Un estudio reciente encabezado por Ricardo Villalba, del Consejo Nacional de Investigaciones Científicas y Técnicas (Conicet), muestra que el agujero en la capa de ozono habría provocado el desplazamiento de los vientos en el hemisferio sur y afectó el crecimiento de los bosques en la Patagonia.

La investigación, publicada en la revista Nature Geosciencie, indica que ese fenómeno a su vez «produjo un cambio en los patrones de lluvias y, en consecuencia, en el crecimiento de los bosques en las regiones afectadas», como muestra el análisis de coihues, cipreses y araucarias del sur de Argentina y Chile.

Los científicos analizaron los anillos de más de 3.000 árboles de la Patagonia argentina y chilena, Nueva Zelanda y Tasmania, en Australia, para conocer sus patrones de crecimiento desde el año 1409 hasta la actualidad.

«Los resultados sorprendieron: mientras que los ejemplares de América del Sur mostraron en las últimas cuatro décadas las tasas de crecimiento más bajas durante esos 600 años, los de Oceanía presentaron los valores más altos», señala el informe.

Villalba, investigador principal del CONICET en el Instituto Argentino de Nivología, Glaciología y Ciencias Ambientales (IANIGLA), aseguró que esas diferencias «están relacionadas con la variación en la disponibilidad de agua y los cambios de temperatura en cada región».

«Las lluvias abundantes del sector norte de la Patagonia se desplazaron más al sur y por lo tanto llueve menos en el área», expuso el científico.

Esa disminución en las precipitaciones, explicó Villalba, estaría vinculada a los cambios que provocó el agujero en la capa de ozono, fenómeno asociado a la Oscilación Antártica del Hemisferio Sur (OAHS).

La OAHS, detalló, «es como un anillo de diferencias de presiones que se forma en la atmósfera alrededor del continente antártico y controla la variabilidad climática en el hemisferio sur».

El agujero en la capa de ozono, indica el estudio, habría influenciado las presiones en las regiones más australes del Hemisferio Sur, lo que hizo desplazar hacia el sur los vientos del oeste, que son los que traen las lluvias.

Las tasas anormales de crecimiento de árboles y la OAHS están fuertemente asociadas: los resultados del trabajo muestran que las variaciones en esta oscilación explican del 12 al 48% de las anomalías del crecimiento en la segunda mitad del siglo XX.

La OAHS tiene dos fases: una positiva, en la cual los vientos del oeste se mueven hacia el sur y por lo tanto disminuyen las lluvias en el norte de la Patagonia; y otra negativa, cuando los patrones de circulación se mueven hacia el norte y las precipitaciones vuelven a sus niveles normales.

 

El agujero de ozono habría provocado justamente la prolongación de la fase positiva de la OAHS durante las últimas cuatro décadas.

Según Villalba, los anillos muestran que este es un fenómeno sin precedentes desde 1409, año del que datan las muestras más antiguas.

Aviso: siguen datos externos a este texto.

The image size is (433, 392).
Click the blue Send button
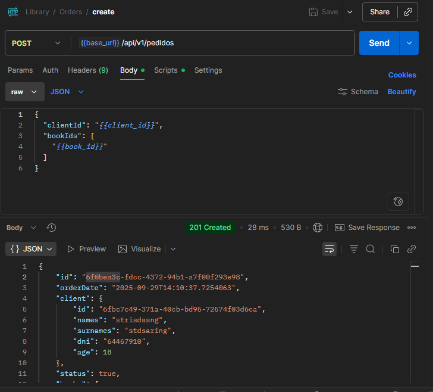(x=379, y=43)
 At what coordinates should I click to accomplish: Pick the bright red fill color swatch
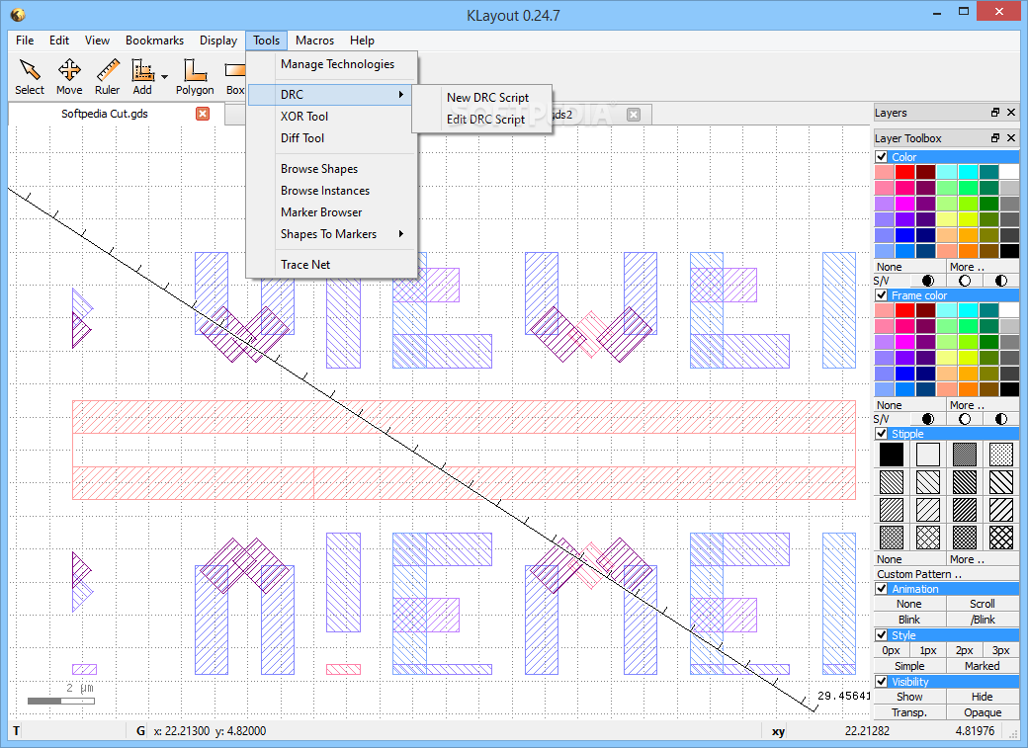point(904,172)
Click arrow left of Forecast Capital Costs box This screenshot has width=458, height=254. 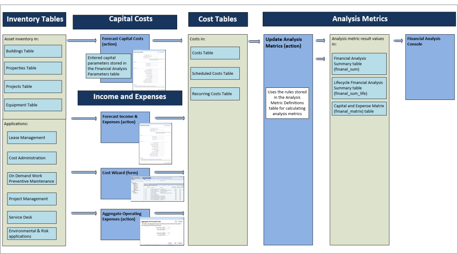82,41
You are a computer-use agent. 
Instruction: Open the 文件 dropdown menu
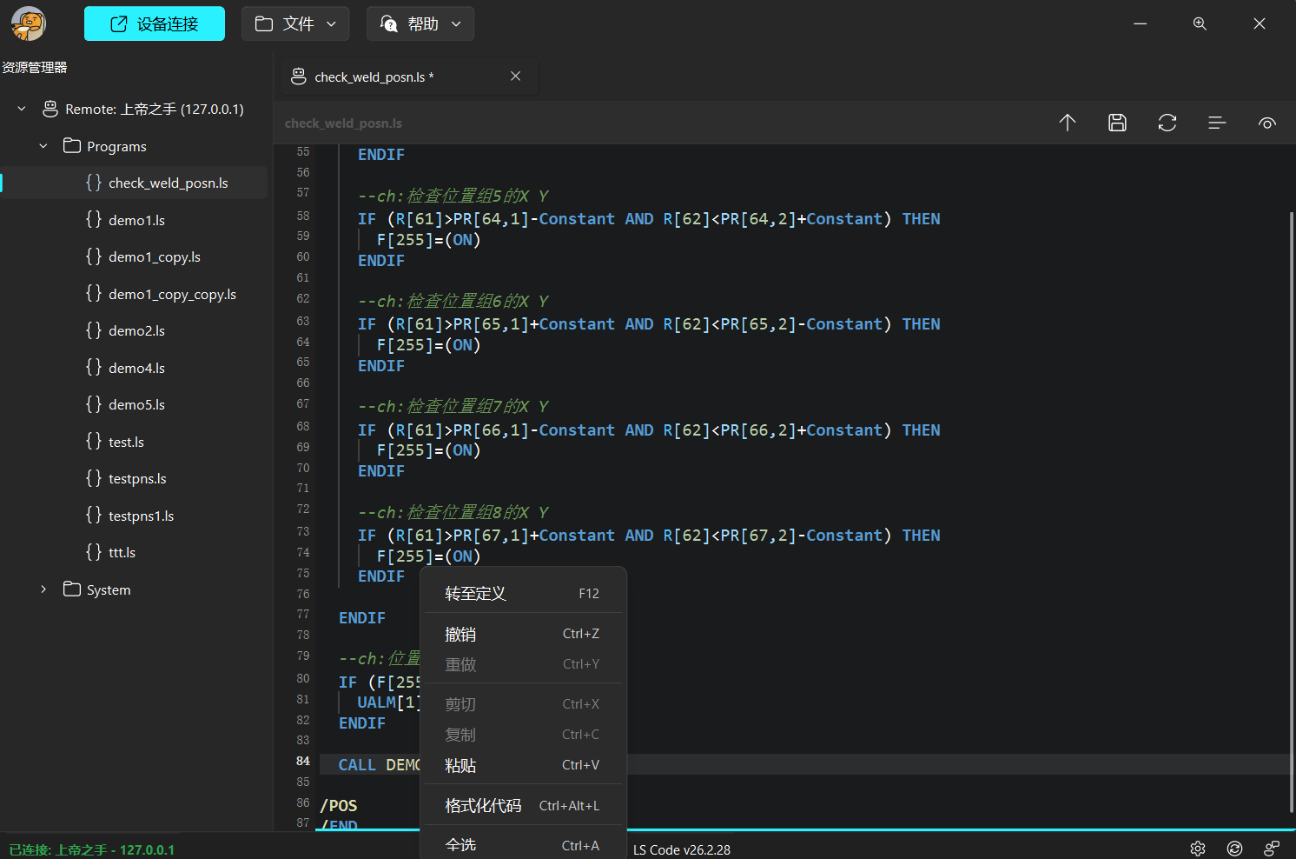click(x=295, y=23)
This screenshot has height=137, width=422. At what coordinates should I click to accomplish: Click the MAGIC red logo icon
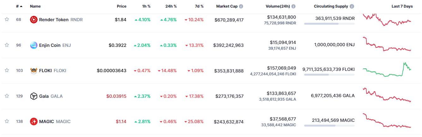pos(33,121)
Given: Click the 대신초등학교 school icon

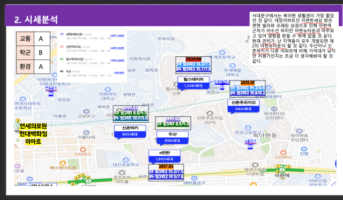Looking at the screenshot, I should (x=126, y=160).
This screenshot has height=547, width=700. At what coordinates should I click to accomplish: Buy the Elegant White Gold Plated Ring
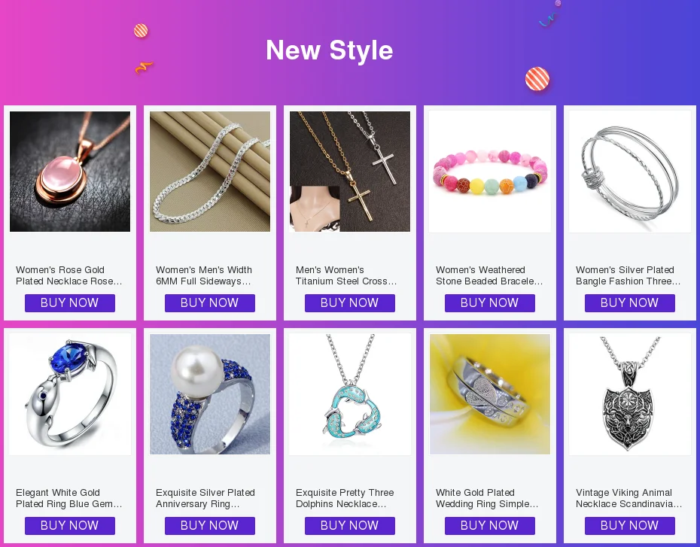coord(70,526)
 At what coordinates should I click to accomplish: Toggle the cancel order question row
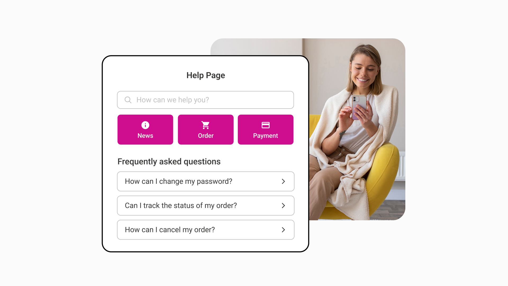coord(206,229)
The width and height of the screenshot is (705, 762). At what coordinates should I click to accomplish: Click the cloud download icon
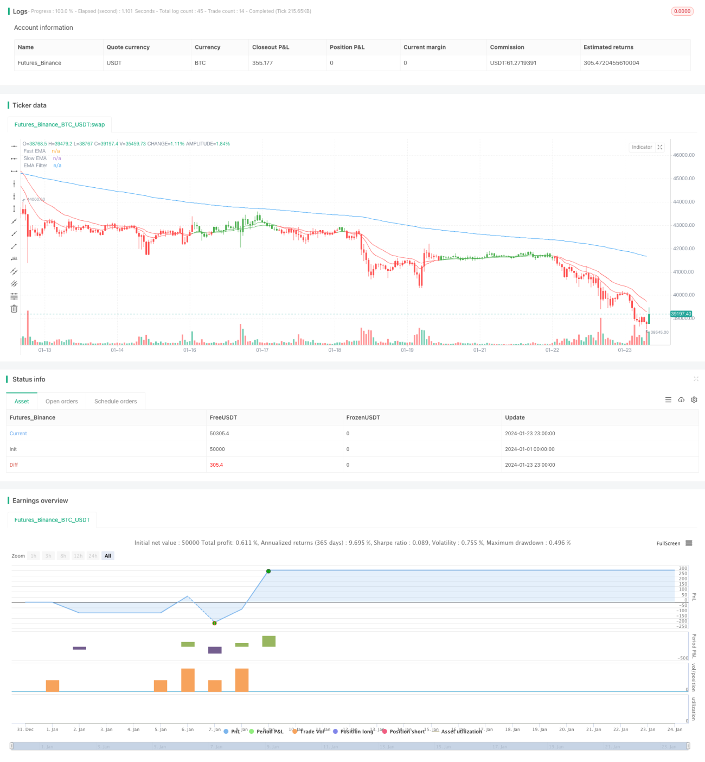[x=681, y=400]
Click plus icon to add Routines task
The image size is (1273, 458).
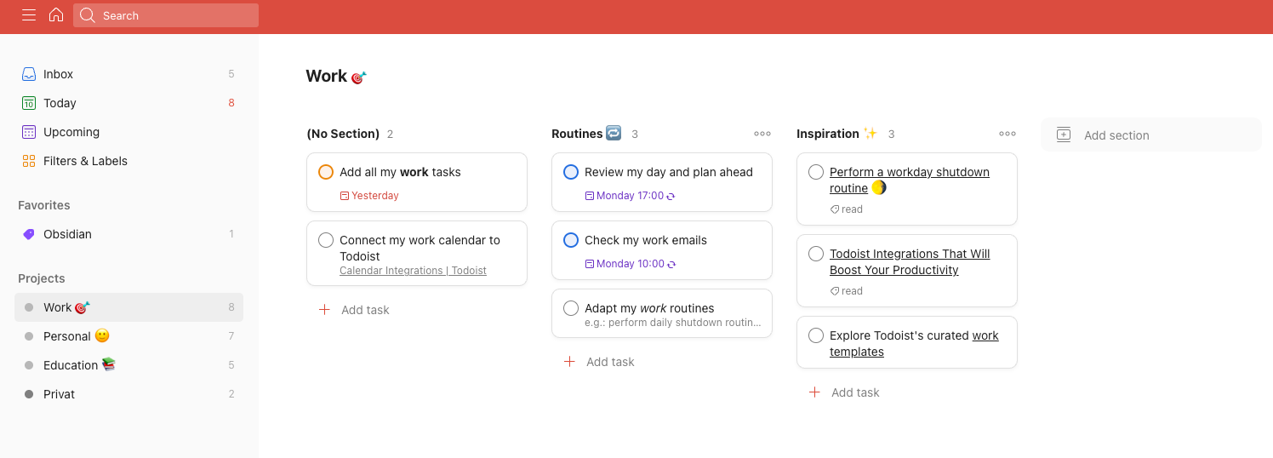(570, 362)
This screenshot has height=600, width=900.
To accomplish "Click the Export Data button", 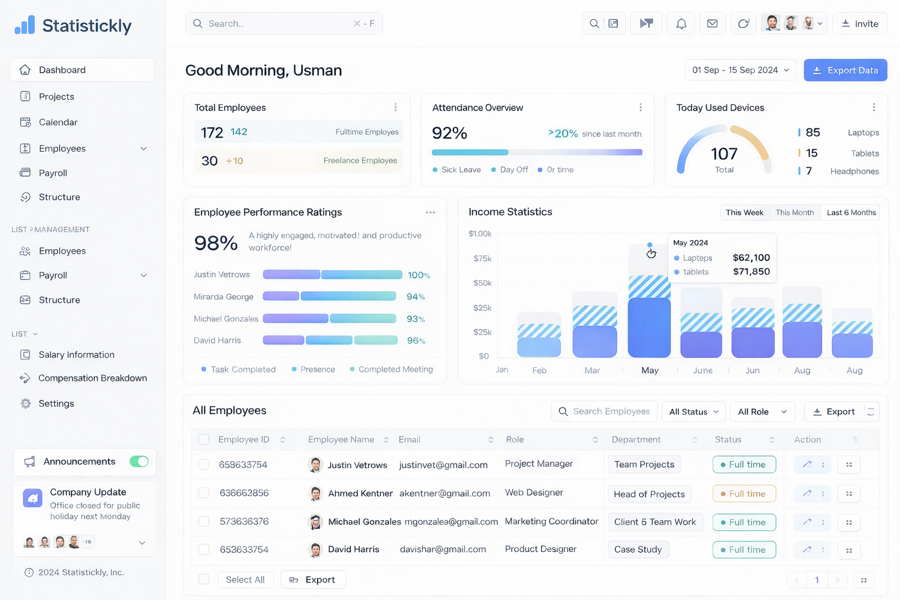I will coord(846,70).

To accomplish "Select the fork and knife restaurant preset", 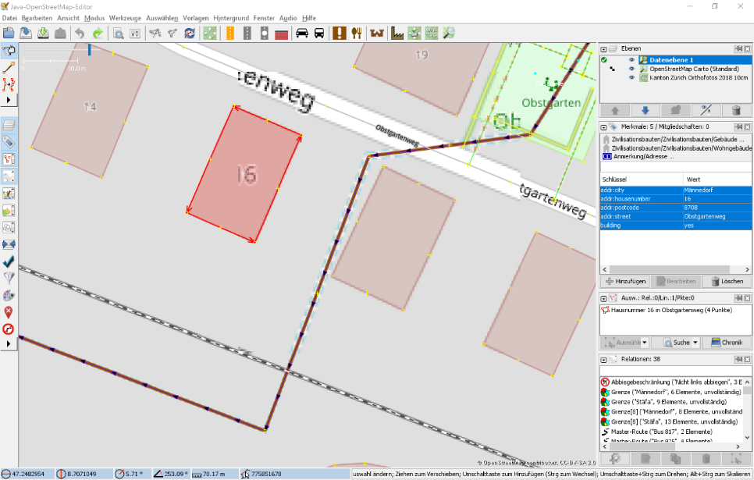I will coord(357,33).
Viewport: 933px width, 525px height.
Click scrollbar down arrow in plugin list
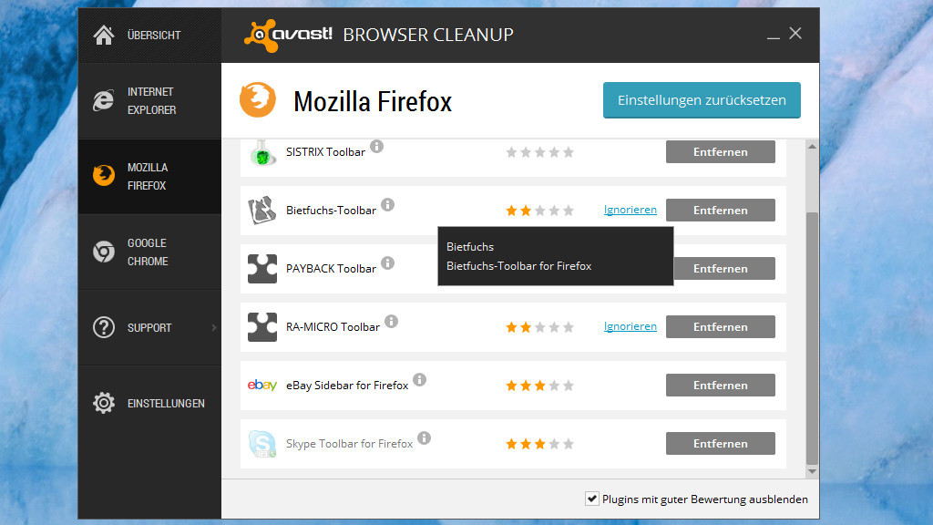pyautogui.click(x=812, y=471)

Desde entonces, los árboles nunca habían mostrado un crecimiento tan reducido.

En cambio, en la zona de Nueva Zelanda y Tasmania se registra un fenómeno inverso: durante las últimas cuatro décadas los árboles de sus bosques húmedos y relativamente fríos registraron las tasas de crecimiento más importantes de los últimos años.

Mientras en esos países hubo «un aumento en la temperatura y favoreció el crecimiento de las especies, en Chile y Argentina produjo una disminución de las precipitaciones”, señaló Antonio Lara, del Laboratorio de Dendrocronología y Cambio Global de la Universidad Austral de Chile y otro de los autores del estudio.

Estos fenómenos opuestos están relacionados con los cambios en la circulación atmosférica por la variación de la OAHS.

Lara dijo que es normal que un mismo forzante climático provoque efectos contrastantes en dos lugares diferentes del planeta.

«Es como un sube y baja», ejemplificó el investigador chileno, pues «el cambio en la circulación del aire entre la atmósfera y los océanos afecta en forma diferente las dos zonas».

Además de Villalba y otros colegas argentinos participaron del estudio investigadores de universidades y entidades científicas de Chile, Canadá, Reino Unido, Estados Unidos, Suiza, Australia y Nueva Zelanda.